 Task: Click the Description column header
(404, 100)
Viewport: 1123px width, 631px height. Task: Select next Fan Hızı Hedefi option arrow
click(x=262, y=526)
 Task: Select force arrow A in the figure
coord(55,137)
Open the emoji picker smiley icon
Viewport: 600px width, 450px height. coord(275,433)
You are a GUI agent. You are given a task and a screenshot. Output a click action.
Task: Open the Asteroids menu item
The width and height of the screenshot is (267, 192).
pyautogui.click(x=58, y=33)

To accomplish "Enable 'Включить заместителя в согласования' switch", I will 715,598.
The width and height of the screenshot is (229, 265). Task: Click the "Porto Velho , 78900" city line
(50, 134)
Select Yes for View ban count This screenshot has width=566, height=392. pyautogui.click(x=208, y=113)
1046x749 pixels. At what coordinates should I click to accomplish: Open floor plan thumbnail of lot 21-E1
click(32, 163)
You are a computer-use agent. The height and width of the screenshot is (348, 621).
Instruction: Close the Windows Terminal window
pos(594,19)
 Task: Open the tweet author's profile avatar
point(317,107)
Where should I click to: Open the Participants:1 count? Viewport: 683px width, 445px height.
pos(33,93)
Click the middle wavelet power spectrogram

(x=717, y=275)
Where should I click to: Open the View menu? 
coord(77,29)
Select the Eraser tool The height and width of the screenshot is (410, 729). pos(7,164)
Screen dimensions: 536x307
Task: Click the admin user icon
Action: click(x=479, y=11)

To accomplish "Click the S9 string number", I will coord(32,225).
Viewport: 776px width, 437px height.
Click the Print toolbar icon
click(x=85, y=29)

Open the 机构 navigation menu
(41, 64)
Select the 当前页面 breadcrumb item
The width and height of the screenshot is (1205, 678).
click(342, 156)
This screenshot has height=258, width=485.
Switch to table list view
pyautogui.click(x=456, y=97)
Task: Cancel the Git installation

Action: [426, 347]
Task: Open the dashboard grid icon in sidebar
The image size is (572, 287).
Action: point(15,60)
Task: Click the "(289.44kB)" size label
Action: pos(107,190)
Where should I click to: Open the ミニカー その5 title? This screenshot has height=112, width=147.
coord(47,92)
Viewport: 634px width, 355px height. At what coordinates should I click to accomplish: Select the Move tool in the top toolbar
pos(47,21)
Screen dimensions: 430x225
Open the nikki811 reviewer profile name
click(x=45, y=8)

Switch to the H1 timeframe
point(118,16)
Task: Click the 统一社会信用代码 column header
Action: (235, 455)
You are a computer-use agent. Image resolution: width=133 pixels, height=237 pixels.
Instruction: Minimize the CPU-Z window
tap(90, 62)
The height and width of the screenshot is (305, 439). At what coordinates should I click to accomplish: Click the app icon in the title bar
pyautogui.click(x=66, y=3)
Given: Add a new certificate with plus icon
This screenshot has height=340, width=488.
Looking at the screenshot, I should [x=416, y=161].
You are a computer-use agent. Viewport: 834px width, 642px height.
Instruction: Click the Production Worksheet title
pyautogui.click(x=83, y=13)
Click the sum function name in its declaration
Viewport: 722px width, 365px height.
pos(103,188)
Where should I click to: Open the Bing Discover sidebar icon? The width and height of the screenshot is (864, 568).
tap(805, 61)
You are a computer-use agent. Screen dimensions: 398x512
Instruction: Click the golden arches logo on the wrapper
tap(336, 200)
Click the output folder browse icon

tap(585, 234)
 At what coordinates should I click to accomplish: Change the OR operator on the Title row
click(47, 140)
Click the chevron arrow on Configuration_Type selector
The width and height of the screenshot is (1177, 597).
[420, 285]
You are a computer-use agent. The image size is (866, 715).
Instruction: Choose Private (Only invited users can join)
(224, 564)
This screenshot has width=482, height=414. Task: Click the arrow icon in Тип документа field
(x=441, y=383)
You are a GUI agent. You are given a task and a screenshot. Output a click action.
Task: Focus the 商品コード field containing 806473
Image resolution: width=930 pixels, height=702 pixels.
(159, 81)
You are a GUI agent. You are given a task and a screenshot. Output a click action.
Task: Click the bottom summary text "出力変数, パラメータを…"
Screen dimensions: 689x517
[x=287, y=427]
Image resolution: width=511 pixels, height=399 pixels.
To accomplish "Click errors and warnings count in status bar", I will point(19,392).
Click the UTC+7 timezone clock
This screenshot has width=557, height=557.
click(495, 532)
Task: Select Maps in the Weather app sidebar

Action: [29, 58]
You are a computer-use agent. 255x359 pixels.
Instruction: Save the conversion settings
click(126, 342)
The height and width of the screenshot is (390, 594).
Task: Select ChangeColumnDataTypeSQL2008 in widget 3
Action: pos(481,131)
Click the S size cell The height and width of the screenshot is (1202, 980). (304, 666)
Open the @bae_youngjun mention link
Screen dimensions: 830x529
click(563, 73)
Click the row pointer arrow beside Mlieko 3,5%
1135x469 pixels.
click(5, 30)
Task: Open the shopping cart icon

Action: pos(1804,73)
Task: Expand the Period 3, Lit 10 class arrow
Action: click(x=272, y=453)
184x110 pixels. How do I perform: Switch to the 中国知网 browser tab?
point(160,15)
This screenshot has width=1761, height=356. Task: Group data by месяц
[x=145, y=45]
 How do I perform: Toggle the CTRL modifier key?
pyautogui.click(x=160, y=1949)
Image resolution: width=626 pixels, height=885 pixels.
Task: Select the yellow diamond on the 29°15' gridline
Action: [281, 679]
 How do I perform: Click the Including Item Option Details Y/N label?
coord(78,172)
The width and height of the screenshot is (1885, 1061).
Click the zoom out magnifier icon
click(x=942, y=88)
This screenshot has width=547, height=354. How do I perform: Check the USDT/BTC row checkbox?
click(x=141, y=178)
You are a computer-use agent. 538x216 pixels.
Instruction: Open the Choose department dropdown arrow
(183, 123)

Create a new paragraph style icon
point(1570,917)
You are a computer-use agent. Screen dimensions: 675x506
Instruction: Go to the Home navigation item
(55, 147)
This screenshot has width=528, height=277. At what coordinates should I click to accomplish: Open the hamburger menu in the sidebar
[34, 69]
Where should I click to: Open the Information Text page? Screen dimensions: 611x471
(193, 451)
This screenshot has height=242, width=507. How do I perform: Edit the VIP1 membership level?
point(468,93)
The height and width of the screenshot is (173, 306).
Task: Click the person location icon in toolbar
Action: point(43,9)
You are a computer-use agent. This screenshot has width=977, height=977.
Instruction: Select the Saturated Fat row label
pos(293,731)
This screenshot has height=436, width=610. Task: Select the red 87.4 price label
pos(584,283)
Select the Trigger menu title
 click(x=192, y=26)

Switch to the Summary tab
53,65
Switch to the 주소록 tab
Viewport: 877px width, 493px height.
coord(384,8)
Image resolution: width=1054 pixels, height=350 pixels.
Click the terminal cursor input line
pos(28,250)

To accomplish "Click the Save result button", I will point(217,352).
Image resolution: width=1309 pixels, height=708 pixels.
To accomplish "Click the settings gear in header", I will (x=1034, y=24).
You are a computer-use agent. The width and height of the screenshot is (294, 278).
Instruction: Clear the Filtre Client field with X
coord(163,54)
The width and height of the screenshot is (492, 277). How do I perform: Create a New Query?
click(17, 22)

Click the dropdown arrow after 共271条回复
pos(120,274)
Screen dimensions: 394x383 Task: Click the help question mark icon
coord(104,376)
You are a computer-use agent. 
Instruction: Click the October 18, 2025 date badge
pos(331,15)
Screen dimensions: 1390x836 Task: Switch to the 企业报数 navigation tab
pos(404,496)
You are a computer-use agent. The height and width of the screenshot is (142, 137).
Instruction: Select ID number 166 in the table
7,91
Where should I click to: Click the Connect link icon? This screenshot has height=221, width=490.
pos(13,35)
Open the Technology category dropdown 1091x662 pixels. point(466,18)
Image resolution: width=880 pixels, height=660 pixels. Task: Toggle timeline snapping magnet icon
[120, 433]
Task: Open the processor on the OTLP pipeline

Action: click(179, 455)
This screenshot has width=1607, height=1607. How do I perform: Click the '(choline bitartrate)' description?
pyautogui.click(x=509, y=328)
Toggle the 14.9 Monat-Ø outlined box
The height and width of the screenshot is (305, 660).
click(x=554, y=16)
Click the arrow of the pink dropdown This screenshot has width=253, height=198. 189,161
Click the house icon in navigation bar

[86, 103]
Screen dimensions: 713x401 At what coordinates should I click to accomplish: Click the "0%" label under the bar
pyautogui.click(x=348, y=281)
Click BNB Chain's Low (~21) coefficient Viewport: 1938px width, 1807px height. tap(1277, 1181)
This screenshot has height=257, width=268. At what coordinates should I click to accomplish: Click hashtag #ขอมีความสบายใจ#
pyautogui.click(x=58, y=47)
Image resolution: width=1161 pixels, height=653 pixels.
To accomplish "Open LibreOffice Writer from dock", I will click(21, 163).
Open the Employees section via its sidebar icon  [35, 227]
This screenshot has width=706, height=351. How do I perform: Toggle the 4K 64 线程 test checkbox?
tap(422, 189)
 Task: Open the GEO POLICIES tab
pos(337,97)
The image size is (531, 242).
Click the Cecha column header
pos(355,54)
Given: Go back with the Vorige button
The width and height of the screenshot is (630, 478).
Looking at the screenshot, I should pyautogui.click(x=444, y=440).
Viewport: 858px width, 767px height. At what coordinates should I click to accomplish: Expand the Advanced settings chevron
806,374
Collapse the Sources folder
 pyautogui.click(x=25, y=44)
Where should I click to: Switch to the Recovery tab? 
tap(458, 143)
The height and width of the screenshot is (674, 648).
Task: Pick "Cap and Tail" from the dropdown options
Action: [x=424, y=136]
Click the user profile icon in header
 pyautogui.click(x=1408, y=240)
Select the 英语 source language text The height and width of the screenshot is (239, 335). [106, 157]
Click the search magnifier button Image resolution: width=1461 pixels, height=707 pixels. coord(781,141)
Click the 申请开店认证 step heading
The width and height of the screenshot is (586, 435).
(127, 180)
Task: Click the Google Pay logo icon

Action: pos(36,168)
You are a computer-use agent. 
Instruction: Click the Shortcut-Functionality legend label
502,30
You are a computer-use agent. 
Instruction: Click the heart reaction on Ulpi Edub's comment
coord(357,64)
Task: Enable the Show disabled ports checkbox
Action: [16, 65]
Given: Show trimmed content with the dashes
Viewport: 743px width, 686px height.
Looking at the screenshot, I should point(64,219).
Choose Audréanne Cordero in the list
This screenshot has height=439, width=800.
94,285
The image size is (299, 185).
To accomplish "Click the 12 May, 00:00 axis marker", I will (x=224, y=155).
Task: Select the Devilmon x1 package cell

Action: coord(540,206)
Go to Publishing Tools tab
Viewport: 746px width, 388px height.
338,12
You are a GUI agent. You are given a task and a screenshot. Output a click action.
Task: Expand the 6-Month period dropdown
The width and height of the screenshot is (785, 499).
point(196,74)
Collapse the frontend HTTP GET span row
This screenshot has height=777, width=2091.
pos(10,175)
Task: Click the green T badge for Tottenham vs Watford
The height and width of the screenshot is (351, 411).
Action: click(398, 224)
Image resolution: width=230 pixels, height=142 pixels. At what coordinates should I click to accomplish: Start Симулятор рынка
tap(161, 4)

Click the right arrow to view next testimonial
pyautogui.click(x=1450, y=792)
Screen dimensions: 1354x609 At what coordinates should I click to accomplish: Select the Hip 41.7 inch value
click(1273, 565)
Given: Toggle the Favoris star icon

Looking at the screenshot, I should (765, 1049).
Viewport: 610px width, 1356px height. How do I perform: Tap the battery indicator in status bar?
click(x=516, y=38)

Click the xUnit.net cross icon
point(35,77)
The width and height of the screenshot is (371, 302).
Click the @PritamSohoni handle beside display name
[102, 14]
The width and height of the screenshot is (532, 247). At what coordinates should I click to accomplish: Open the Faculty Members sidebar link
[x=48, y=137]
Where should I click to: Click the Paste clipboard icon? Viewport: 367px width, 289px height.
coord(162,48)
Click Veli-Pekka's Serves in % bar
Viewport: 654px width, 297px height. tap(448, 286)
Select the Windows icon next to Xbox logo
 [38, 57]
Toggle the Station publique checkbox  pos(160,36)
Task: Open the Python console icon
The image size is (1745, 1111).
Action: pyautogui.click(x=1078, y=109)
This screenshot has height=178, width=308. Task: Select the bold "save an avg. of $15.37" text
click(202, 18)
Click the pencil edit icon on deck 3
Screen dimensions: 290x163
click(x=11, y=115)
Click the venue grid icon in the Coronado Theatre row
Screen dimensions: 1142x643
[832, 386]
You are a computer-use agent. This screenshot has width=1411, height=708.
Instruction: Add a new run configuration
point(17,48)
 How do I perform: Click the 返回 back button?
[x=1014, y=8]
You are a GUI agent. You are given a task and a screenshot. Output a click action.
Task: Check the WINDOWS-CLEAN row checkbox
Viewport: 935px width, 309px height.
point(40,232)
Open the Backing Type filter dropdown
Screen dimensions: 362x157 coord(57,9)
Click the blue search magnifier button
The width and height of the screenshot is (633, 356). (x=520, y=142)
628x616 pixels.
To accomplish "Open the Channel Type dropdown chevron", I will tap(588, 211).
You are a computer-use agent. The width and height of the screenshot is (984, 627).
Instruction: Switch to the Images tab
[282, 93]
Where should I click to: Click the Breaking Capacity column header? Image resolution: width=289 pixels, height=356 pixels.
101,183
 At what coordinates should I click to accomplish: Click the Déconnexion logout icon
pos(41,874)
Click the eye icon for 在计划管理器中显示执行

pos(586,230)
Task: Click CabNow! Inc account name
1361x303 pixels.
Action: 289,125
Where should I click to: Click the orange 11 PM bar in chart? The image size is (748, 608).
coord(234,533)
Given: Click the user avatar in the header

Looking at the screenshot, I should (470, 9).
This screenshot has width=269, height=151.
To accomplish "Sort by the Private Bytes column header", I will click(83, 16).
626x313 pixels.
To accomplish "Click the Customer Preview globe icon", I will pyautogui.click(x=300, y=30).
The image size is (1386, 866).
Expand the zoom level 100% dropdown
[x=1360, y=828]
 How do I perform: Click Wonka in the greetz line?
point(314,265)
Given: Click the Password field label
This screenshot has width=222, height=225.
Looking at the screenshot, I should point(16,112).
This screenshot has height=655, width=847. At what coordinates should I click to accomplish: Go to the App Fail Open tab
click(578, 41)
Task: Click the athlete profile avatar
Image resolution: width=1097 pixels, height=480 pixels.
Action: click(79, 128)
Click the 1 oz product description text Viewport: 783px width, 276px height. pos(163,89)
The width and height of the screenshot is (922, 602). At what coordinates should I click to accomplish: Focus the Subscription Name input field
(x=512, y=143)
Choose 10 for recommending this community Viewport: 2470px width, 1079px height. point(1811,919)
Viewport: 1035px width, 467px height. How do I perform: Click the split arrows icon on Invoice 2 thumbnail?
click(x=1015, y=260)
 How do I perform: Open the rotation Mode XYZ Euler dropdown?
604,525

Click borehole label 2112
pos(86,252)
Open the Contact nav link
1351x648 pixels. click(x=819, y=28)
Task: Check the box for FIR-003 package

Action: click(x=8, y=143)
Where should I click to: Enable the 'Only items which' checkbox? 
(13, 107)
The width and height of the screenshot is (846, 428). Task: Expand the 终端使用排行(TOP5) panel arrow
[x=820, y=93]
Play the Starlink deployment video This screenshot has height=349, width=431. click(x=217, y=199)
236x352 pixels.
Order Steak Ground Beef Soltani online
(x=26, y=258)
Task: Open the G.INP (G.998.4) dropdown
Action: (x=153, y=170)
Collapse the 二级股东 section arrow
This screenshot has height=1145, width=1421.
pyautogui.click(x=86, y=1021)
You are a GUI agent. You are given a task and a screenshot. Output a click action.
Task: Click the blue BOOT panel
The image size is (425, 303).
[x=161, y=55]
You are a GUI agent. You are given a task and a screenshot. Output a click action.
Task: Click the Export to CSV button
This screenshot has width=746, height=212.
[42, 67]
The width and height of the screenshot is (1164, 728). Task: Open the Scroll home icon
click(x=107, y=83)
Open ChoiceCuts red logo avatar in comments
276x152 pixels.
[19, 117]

▶ Set exercise:
Copy the data above without changes, starting at its first line and stopping after the line that contains "Action: [426, 347]".

▶ Written answer:
 Task: Click the Description column header
(404, 100)
Viewport: 1123px width, 631px height. Task: Select next Fan Hızı Hedefi option arrow
click(x=262, y=526)
 Task: Select force arrow A in the figure
coord(55,137)
Open the emoji picker smiley icon
Viewport: 600px width, 450px height. coord(275,433)
You are a GUI agent. You are given a task and a screenshot. Output a click action.
Task: Open the Asteroids menu item
The width and height of the screenshot is (267, 192).
pyautogui.click(x=58, y=33)

To accomplish "Enable 'Включить заместителя в согласования' switch", I will 715,598.
The width and height of the screenshot is (229, 265). Task: Click the "Porto Velho , 78900" city line
(50, 134)
Select Yes for View ban count This screenshot has width=566, height=392. pyautogui.click(x=208, y=113)
1046x749 pixels. At what coordinates should I click to accomplish: Open floor plan thumbnail of lot 21-E1
click(32, 163)
You are a computer-use agent. The height and width of the screenshot is (348, 621).
Instruction: Close the Windows Terminal window
pos(594,19)
 Task: Open the tweet author's profile avatar
point(317,107)
Where should I click to: Open the Participants:1 count? Viewport: 683px width, 445px height.
pos(33,93)
Click the middle wavelet power spectrogram

(x=717, y=275)
Where should I click to: Open the View menu? 
coord(77,29)
Select the Eraser tool The height and width of the screenshot is (410, 729). pos(7,164)
Screen dimensions: 536x307
Task: Click the admin user icon
Action: click(x=479, y=11)

To accomplish "Click the S9 string number", I will coord(32,225).
Viewport: 776px width, 437px height.
Click the Print toolbar icon
click(x=85, y=29)

Open the 机构 navigation menu
(41, 64)
Select the 当前页面 breadcrumb item
The width and height of the screenshot is (1205, 678).
click(342, 156)
This screenshot has height=258, width=485.
Switch to table list view
pyautogui.click(x=456, y=97)
Task: Cancel the Git installation

Action: [426, 347]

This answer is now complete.